We also spent 2 years living in Paris with our kids and then kept our apartment there and went back and forth for over 20 years. Needless to say Paris is a big part of our lives.
Photography began for me, after studying art, in Paris where I took my first class in French. I fell in love with the lens right away- instant gratification. The camera has been in my hands since. So I began my photo education in Paris in French, continued in New York at the International Center for Photography and Los Angeles at UCLA.
Fashion photography was my passion for many years- the results of which were seen in Vogue and Bazaar magazines among others. Family photography became another side of my business at the same time. These family portraits, however, were seen as more art than regular portraits. The final product was a series of 8 photos framed together to a 5 foot length. They hang in over 100 families’ homes internationally.
This was followed by selling framed original framed photos in the gift market throughout the U.S. They have been selected by designers to decorate buildings, lobbies, hallways, apartments. They have been sold in stores throughout the USA.
Your “Of Steel” works examine the inner strength people use to overcome life obstacles, what inspired these pieces?
My work with people and steel comes from my soul. It has always been a struggle to maintain and know ‘who I am.’ I, for years, was totally concerned with pleasing others and not making anyone angry. As I matured and saw my own photography I realized my struggle to just be myself.
My different projects have included carrying a mannequin head around Paris and photographing it in different situations, painting a model’s body with acrylic paint and contrasting her to wood and steel, making collages from real photos and mannequins and bodies and photographing the collage. These have led to more recent projects combining living elements such as flowers and branches with steel- the steel always representing reality and life- tough but bendable.

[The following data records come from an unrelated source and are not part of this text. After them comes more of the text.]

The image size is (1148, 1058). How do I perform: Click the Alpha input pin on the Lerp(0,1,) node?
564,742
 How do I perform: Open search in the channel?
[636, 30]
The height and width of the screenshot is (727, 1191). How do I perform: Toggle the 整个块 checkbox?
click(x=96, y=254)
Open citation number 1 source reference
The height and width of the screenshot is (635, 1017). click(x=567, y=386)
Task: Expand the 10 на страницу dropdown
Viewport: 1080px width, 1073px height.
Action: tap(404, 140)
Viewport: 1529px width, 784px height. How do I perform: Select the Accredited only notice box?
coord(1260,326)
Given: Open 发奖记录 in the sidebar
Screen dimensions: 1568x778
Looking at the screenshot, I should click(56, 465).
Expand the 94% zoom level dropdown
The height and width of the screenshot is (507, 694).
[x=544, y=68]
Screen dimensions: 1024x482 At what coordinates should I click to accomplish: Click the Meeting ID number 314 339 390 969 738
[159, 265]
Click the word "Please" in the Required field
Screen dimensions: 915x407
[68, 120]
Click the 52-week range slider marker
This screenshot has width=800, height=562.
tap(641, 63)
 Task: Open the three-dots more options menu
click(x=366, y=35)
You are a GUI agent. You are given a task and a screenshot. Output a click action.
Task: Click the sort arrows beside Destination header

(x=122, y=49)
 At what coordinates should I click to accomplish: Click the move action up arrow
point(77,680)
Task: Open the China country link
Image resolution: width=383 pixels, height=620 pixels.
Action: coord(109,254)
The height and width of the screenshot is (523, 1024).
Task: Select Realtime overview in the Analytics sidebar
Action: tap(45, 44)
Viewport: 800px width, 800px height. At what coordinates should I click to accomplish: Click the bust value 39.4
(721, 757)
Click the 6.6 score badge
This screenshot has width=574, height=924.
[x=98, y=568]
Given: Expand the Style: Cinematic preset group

I was always covering up the woman or using a fake woman. Following, I used living examples but not real people. Obviously I was getting closer to developing my own strength to express who I am. A mentor finally said to me- “Why don’t you get to your reality and use a woman.” My artwork pieces now involve nude women with steel.
Could you describe your first book Women of Steel?
In the book, Women of Steel, we can understand how these 20 successful women used their inner strength to overcome the obstacles and hardships in each of their lives and to then lead a life of their choice. They are real examples of the theme of my work. Each reacted to the piece of steel in the photograph as she reacted to dealing with her particular difficulties.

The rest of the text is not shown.